GenHunter’s PCR-TRAP® Cloning System is the most efficient method for cloning PCR products by blunt-end ligation. This system uses a third generation cloning vector that features positive selection for cloning PCR products (see figures next page).  Only recombinant plasmids confer antibiotic resistance, making PCR-TRAP® extremely efficient.  There is no need for any post-PCR manipulation before cloning, since a significant fraction of PCR products do not contain the 3’ overhanging A (Clark, 1988, Nucleic Acids Res. 16:9677).

The mechanism of this unique cloning system involves the phage Lambda repressor gene, cI, which has been incorporated into the PCR-TRAP® Vector.  When transcribed, the gene codes for a repressor protein which binds to the Lambda right operators Or1 to Or3 of the cro gene, turning off the promoter which drives the TetR gene on the plasmid.  Therefore, cloning the PCR product directly into the cI gene leads to the inactivation of the repressor gene and thus the expression of the TetR gene.  So the PCR-TRAP® Cloning System is indeed a cloning TRAP!  

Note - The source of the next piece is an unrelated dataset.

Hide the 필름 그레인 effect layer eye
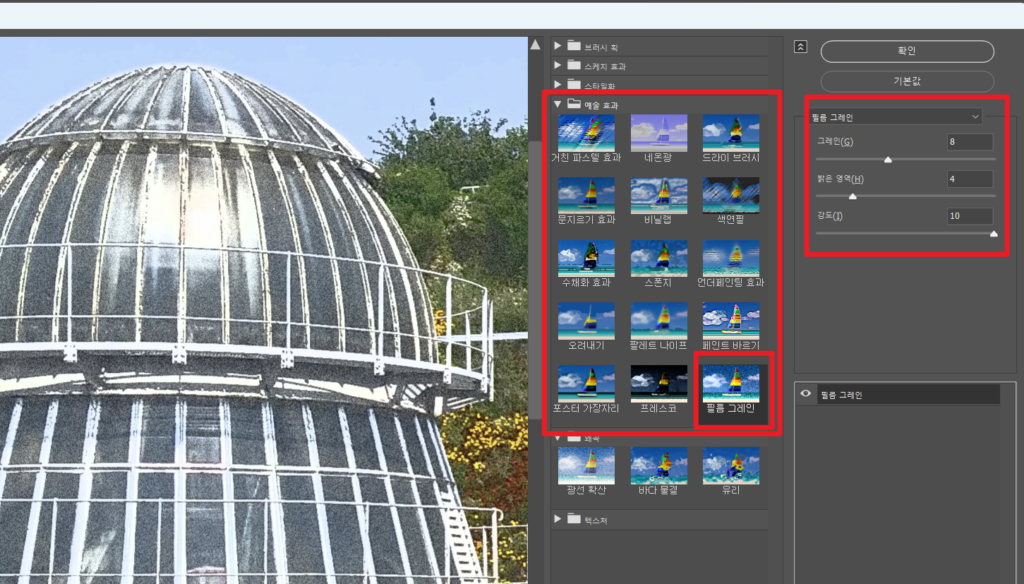 (x=806, y=395)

The cloned PCR product can be quickly and easily retrieved by colony-PCR for the purpose of insert confirmation or probe generation using primers which flank the cloning site (provided in the kit).  If cDNA amplified by an RNAimage® or RNAspectra® Kit is cloned into a PCR-TRAP® System, the insert can also be excised by HindIII digestion.  The flanking primers also allow the cloned PCR product to be readily sequenced.

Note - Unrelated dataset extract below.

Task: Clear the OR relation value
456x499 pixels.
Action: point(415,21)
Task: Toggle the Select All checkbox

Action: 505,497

The kit contains GH Competent cells as well as a positive control, the lacZ gene, which after PCR and cloning will confer blue color upon X-gal staining.  This kit is also ideal for conducting reverse Northern blot screening for positive clones during differential display (Ref. 2 and 3).

References:

1. Liang, P.:  Analysis of messenger RNA by Differential Display. A laboratory guide to RNA. 1996, pp223-236.
2. Vogeli-Lange, R. et al.:  Rapid selection and classification of positive clones generated by mRNA differential display. Nucleic Acid Res. 1996, 24:1385-1386.
3. Zhang, H. et al.:‰ÛöDifferential screening of gene expression difference enriched by differential display. Nucleic Acid Res.  1996, 24:2454-2455.